A Spy Named Orphan: The Soviet Agent Who Stole the West's Greatest Secrets
-
- $21.99
-
- $21.99
Publisher Description
"[A] lively and beautifully engineered biography." —John Banville, New York Review of Books
Donald Maclean was one of the most treacherous spies of the Cold War era, a member of the infamous "Cambridge Five" spy ring, yet the extent of this shrewd, secretive man’s betrayal has never fully been explored. Drawing on formerly classified files, A Spy Named Orphan documents the extraordinary story of a model diplomat leading a chilling double-life until his exposure and defection to the USSR.

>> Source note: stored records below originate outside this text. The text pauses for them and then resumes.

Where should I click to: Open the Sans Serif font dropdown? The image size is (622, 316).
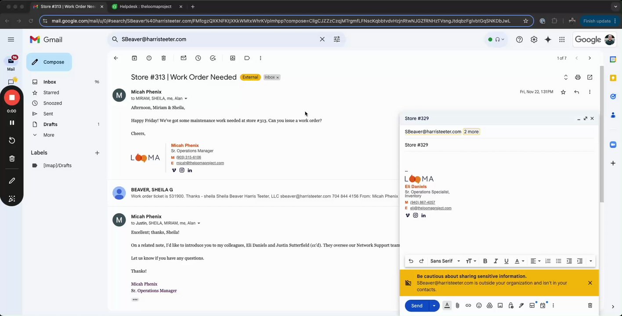coord(445,261)
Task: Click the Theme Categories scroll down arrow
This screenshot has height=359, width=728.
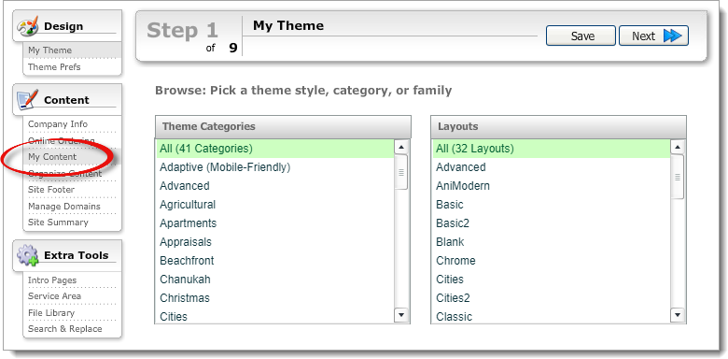Action: click(x=401, y=315)
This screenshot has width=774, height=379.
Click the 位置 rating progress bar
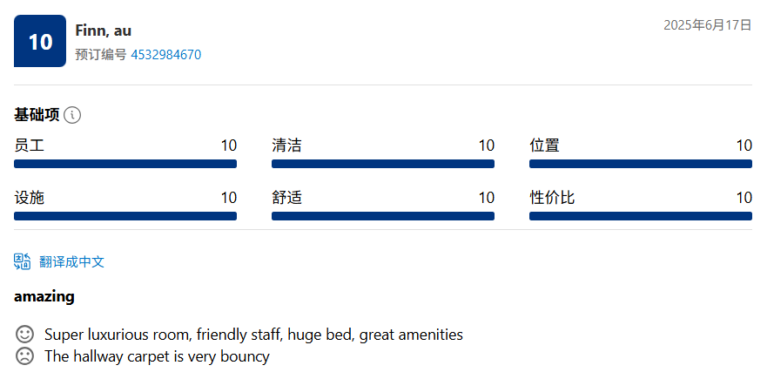point(641,164)
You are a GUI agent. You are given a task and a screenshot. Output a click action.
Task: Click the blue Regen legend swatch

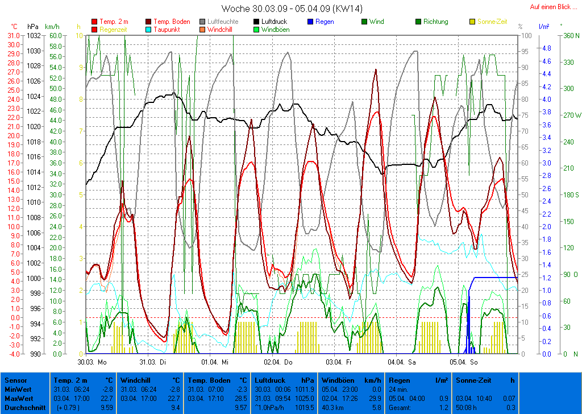pos(310,22)
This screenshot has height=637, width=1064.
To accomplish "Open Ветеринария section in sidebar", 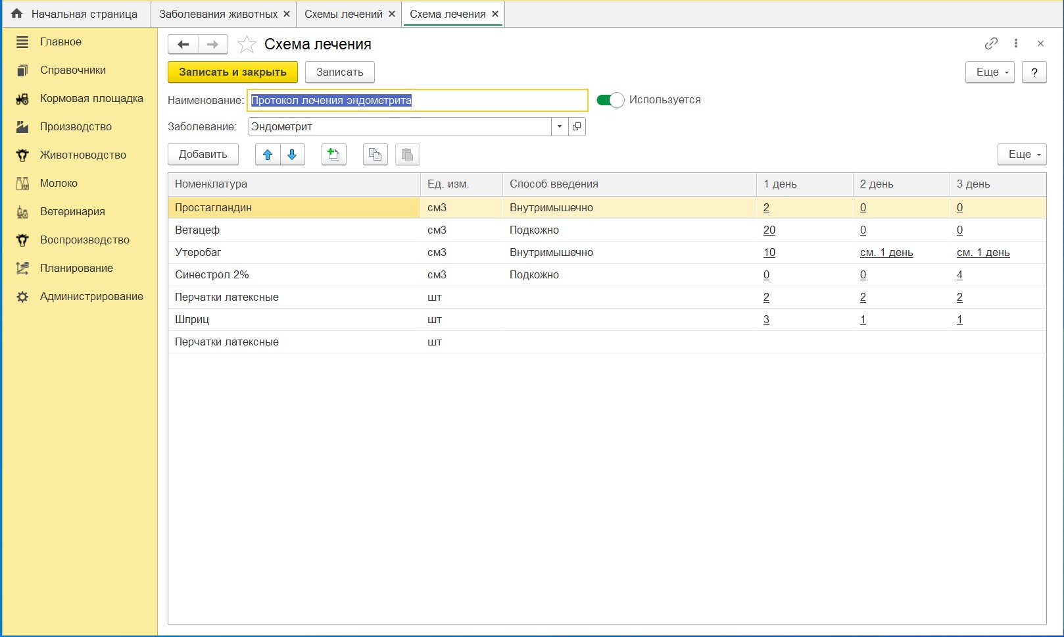I will coord(72,211).
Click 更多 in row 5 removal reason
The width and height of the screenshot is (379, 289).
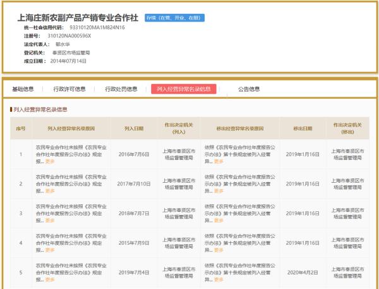218,280
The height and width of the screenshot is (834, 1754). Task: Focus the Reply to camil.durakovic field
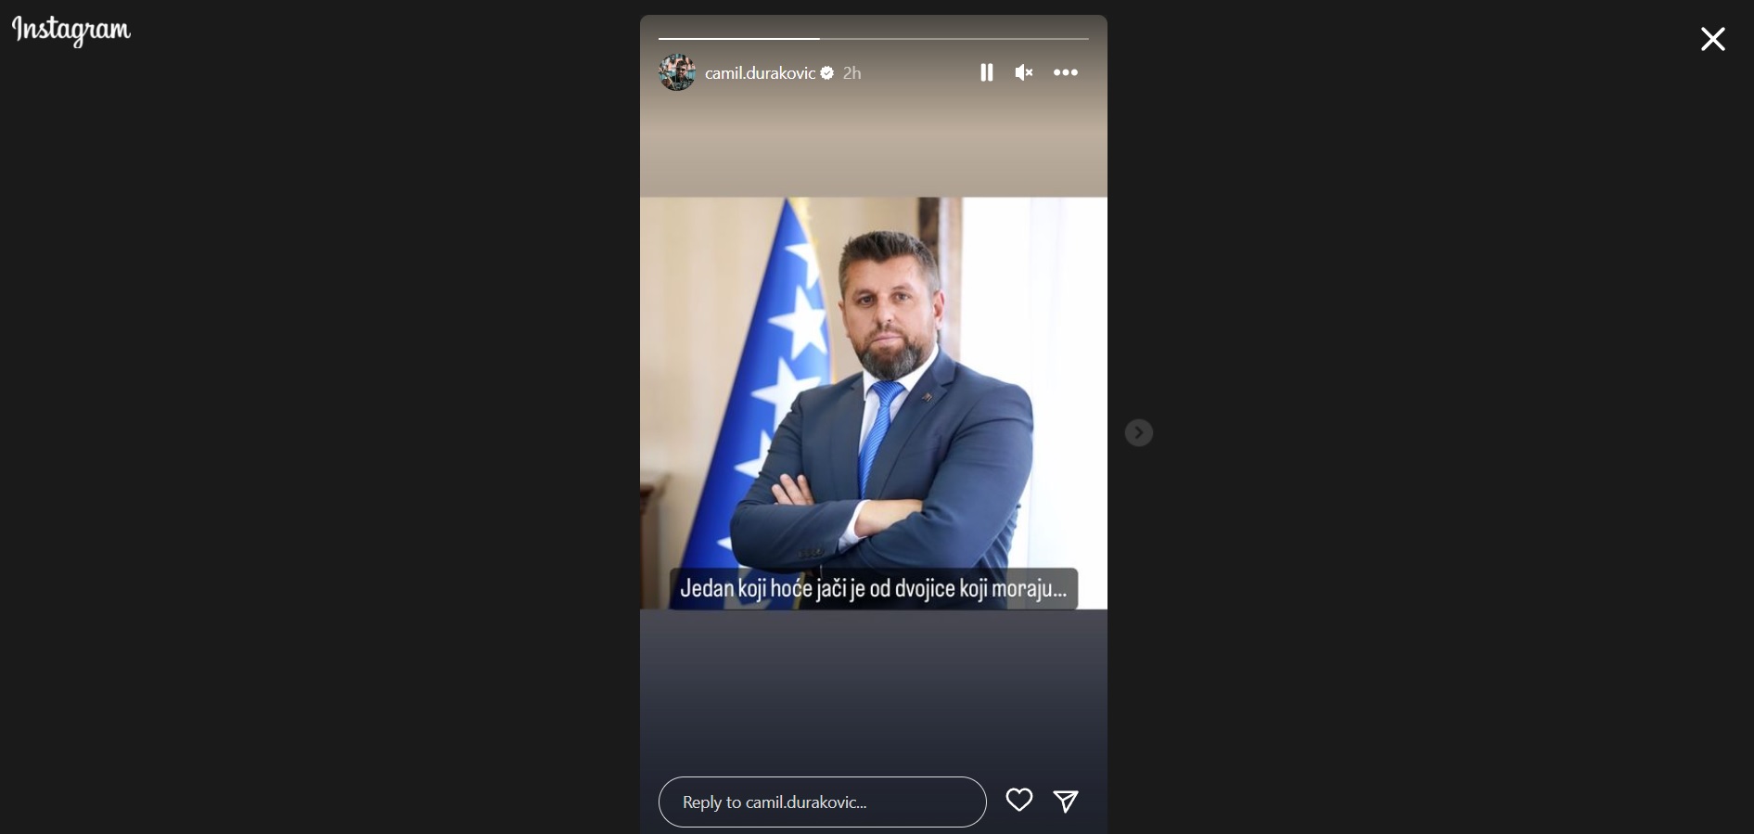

Philipps describes a man prone to alcoholic rages, who rose through the ranks of the British Foreign Office while secretly transmitting through his Soviet handlers reams of diplomatic and military intelligence on the atom bomb and the shape of the postwar world. A mesmerizing tale of blind faith and fierce loyalty alongside dangerous duplicity and human vulnerability, Philipps’s narrative will stand as the definitive account of the man codenamed "Orphan."
PUBLISHERS WEEKLY
In this often exciting narrative, Philipps uses a trove of recently declassified files to trace the arc of Russian spy Donald Maclean's life. While studying at Cambridge, Maclean became a supporter of communism and fatefully met Kim Philby, a fellow member of the Cambridge Five spy ring. Philby went on to become a high-ranking British intelligence officer, and he recruited Maclean as a Soviet agent before Maclean landed a job with the Foreign Office in 1935. The valuable information Maclean was to share included the truth about America's nuclear capacity in 1948, as tensions flared over the division of Berlin, and secrets relating to America's development of uranium for use in nuclear weapons. Maclean and his co-conspirators were eventually discovered, leading to his flight to Russia in 1951, where he lived until his death in 1983. Maclean's motivations for betraying his country remain murky, despite Philipps's speculation that its seeds lay in the oppressive private school he attended Gresham's School, in an isolated pocket of eastern England. Philipps believes that the required loyalty oaths to the school's masters encouraged betrayals of one's classmates and contributed to making Gresham's "the perfect psychological training-ground for a nascent spy." Even though Maclean remains a mysterious figure, this is likely to be considered the definitive biography.